Operation Manual

22 Verhelpen van storingen
7. Verhelpen van storingen
Voeding/koppelingindicator op het oudertoestel gaat niet
branden
Controleer of het oudertoestel is ingeschakeld.
Controleer of de meegeleverde batterij goed is geïnstalleerd en opgeladen.
Het oudertoestel opladen door het apparaat op het lichtnet aan te sluiten.
Voeding/Koppeling-indicator op het babytoestel knippert
Het babytoestel is mogelijk niet gekoppeld met het oudertoestel. Zie
paragraaf4.8 om het babytoestel te koppelen.
Het oudertoestel en babytoestel kunnen buiten elkaars bereik zijn.
Verminder de afstand tussen de toestellen, maar op minimaal 1 meter
onderlinge afstand.
Het babytoestel kan zijn uitgeschakeld. Schuif de AAN/UIT-schakelaar op het
babytoestel naar AAN.
pictogram op het oudertoestel knippert
De batterij in het oudertoestel is zwak. Sluit het oudertoestel aan op het
lichtnet met de meegeleverde voedingsadapter.
Het oudertoestel geeft een pieptoon
De verbinding tussen het oudertoestel en het babytoestel kan zijn
verbroken. Verminder de afstand tussen het oudertoestel en het babytoestel,
maar op minimaal 1 meter onderlinge afstand.

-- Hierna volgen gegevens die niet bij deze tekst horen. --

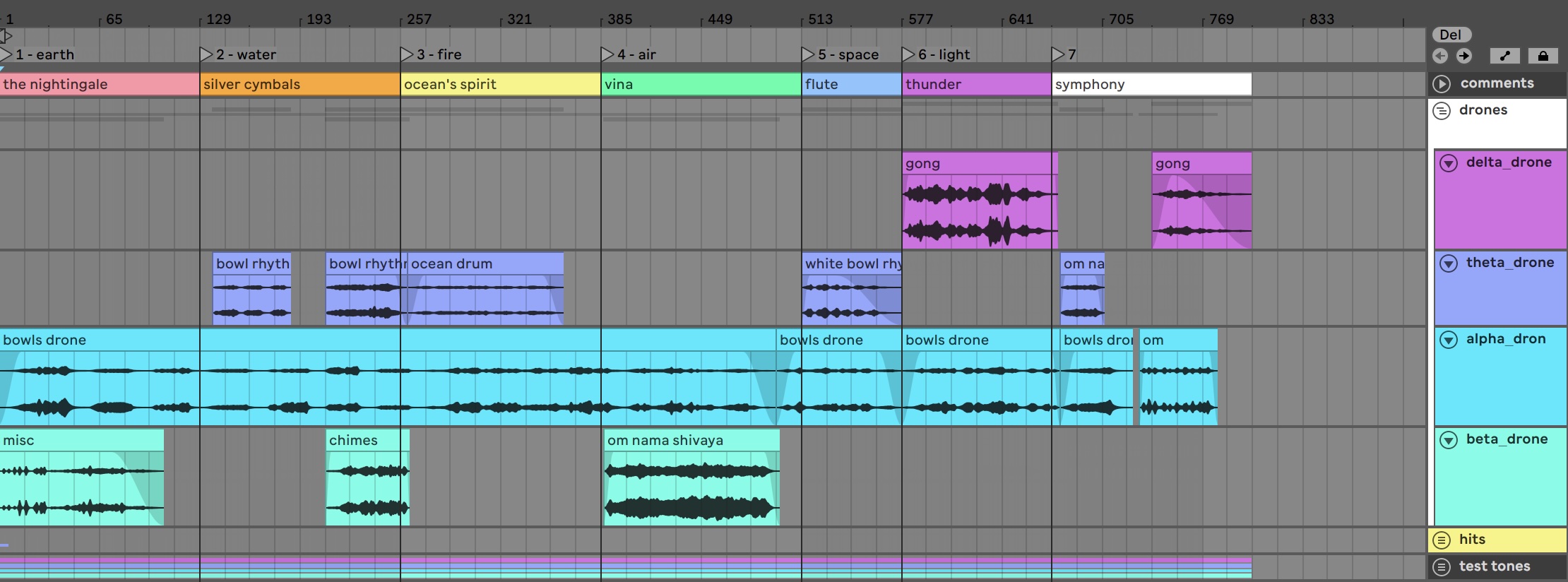Screen dimensions: 1568x582
Task: Expand the test tones group
Action: point(1442,567)
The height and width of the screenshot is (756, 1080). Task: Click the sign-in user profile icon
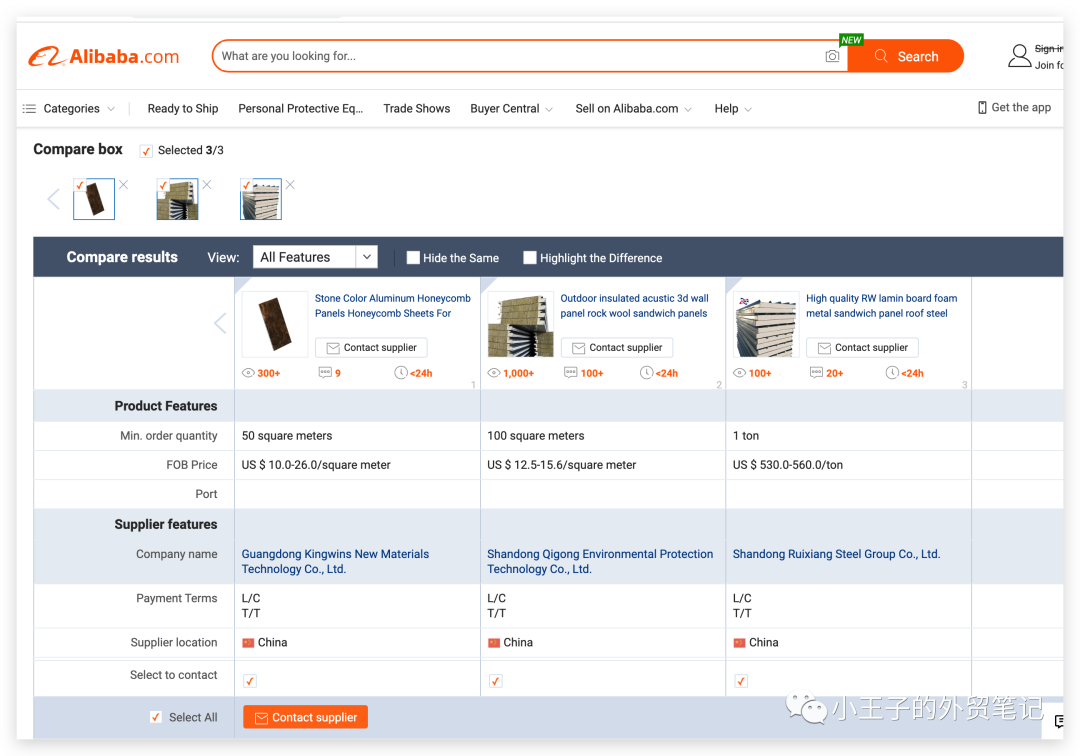tap(1019, 56)
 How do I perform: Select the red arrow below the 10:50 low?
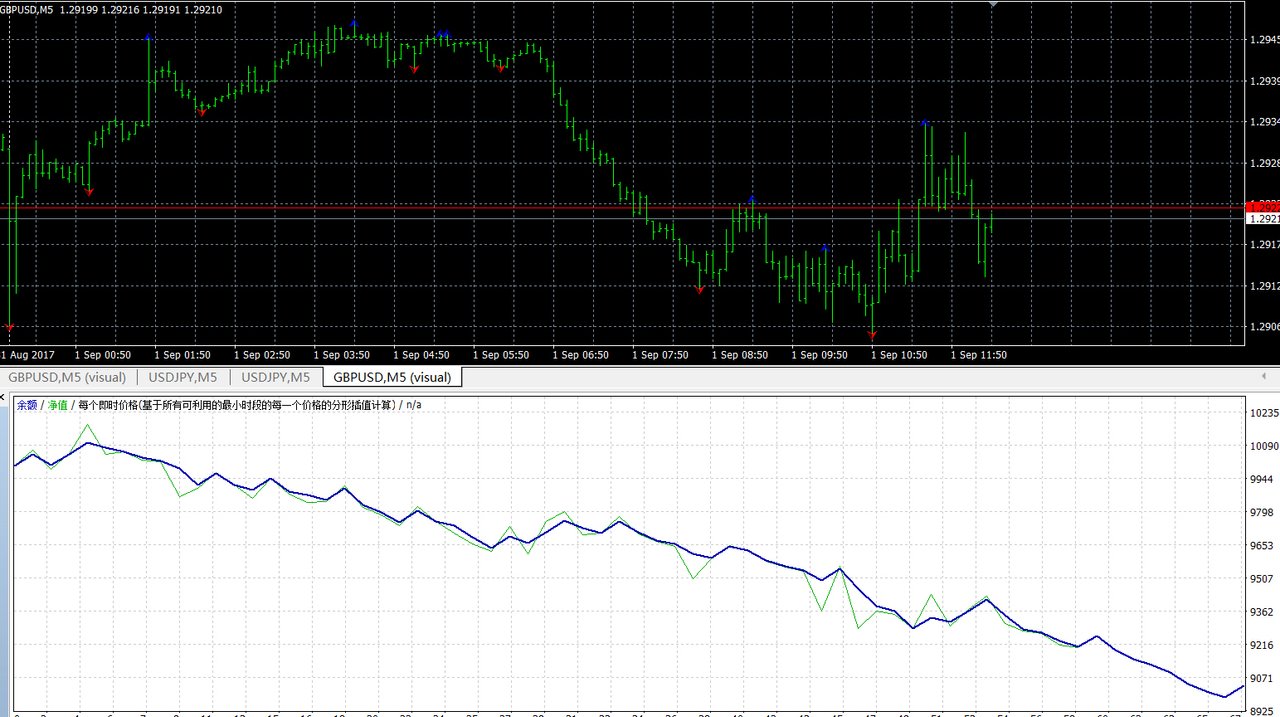pyautogui.click(x=872, y=334)
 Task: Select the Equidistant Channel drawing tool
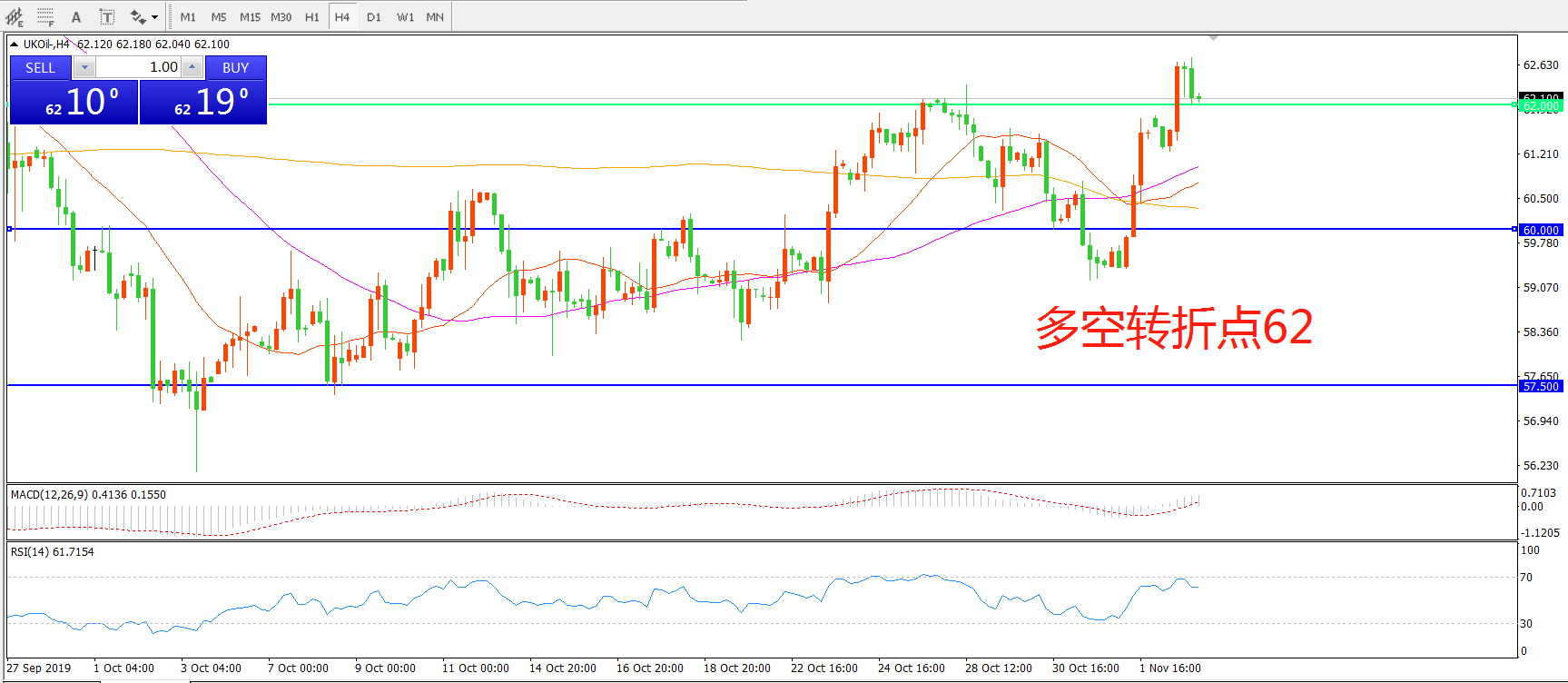[15, 17]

Het babytoestel kan zijn uitgeschakeld. Schuif de AAN/UIT-schakelaar op het
babytoestel naar AAN.
De batterij in het oudertoestel is zwak. Sluit het oudertoestel aan op het
lichtnet met de meegeleverde voedingsadapter.
Het alarm klinkt. Druk op een willekeurige knop om het alarm te resetten, of
zet het alarm uit op het menu als het niet gebruikt wordt.
• Het temperatuuralarm klinkt. Controleer de temperatuur, en indien nodig
stel het bereik in. Schakel het alarm uit als het niet is vereist.